JAKARTA, KOMPAS.com - Ketua Majelis Pengurus Pusat Asosiasi Dosen Indonesia (ADI), Prof. Dr. Armai Arief, mengatakan belum sepenuhnya industri memanfaatkan hasil riset penguruan tinggi yang jumlahnya sangat banyak. Penyebabnya adalah masih minimnya informasi dari riset tersebut
"Banyak dari hasil riset itu akhirnya hanya tersimpan rapi di perpustakaan-perpustakaan perguruan tinggi, padahal isinya inovasi yang akan memberikan manfaat bagi industri apabila dikomersialisasikan," ujar Armai di ajang penghargaan hasil riset dan inovasi perguruan tinggi di JCC Jakarta, Kamis (29/9/2017).
Penghargaan hasil riset dan teknologi tersebut merupakan rangkaian kegiatan Pameran Internasional IPTEK dan Inovasi Pembelajaan dari Berbagai Negara atau Global Education Supplies and Solution (GESS Indonesia). Bekerja sama dengan ADI dan Dirjen Penguatan Inovasi Ristekdikti, pameran dilaksanakan di JCC sejak Rabu27/9/2017) sampai Jumat (29/9/2017 ini.
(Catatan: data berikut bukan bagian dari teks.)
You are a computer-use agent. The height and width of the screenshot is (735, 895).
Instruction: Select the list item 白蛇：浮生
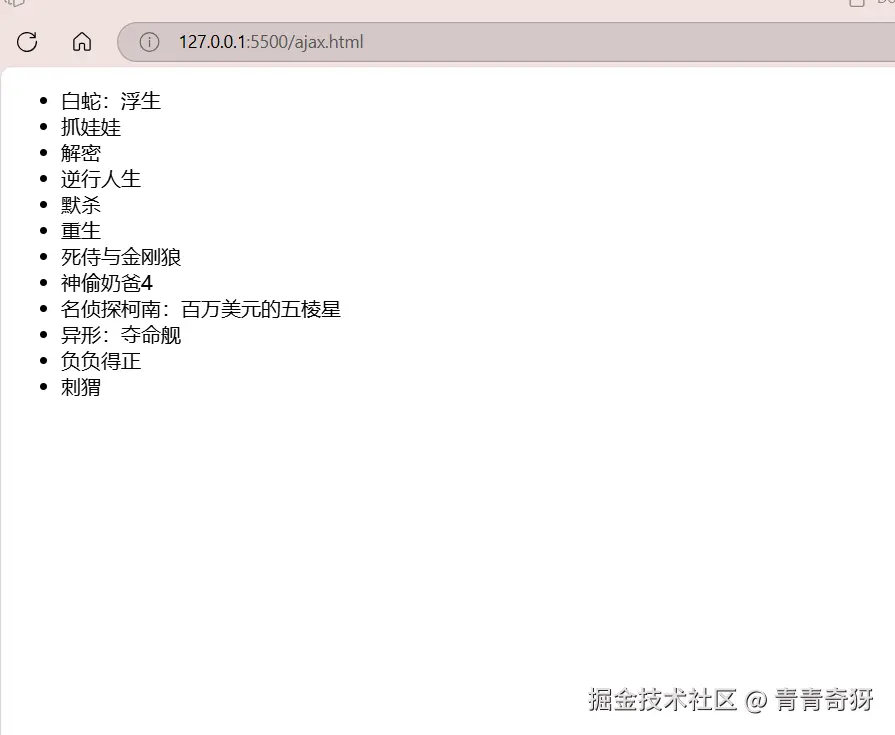click(111, 101)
Penghargaan ini, lanjut Armai, diberikan kepada dosen yang memberikan paparan hasil riset terbaik di hadapan dewan juri yang terdiri dari unsur pemerintah dan praktisi bisnis, terdiri dari Direktur Sistem Inovasi Kementerian Ristekdikti, DR. Ir. Ophirtus Sumule, DEA, Presiden Direktur PT Katama Suryabumi Kris Suyanto, Pengusaha Wanita Dewi Motik, serta Socentix CEO David Darmawan.
Armai mengatakan, belum banyak industri yang belum memanfaatkan inovasi karya anak bangsa membuat Indonesia dibanjiri produk impor dengan teknologi negara lain, padahal banyak dari teknologi tersebut serupa dengan hasil riset yang dikembangkan perguruan tinggi.
Armai yang juga Guru Besar UIN Syarif Hidayatullah Jakarta mengatakan terkait dengan permasalahan tersebut ADI terpanggil untuk menyelenggarakan berbagai kegiatan untuk menjembatani penguruan tinggi dengan kalangan industri, hasilnya sudah mulai terlihat sejak tahun 2016 diantaranya di sektor industri farmasi dan konstruksi.
Hal itu juga yang mendorong ADI menjalin kerja sama dengan Kemenristekdikti untuk menggelar pameran dan konferensi mengenai inovasi yang diikuti kalangan industri dan perguruan tinggi.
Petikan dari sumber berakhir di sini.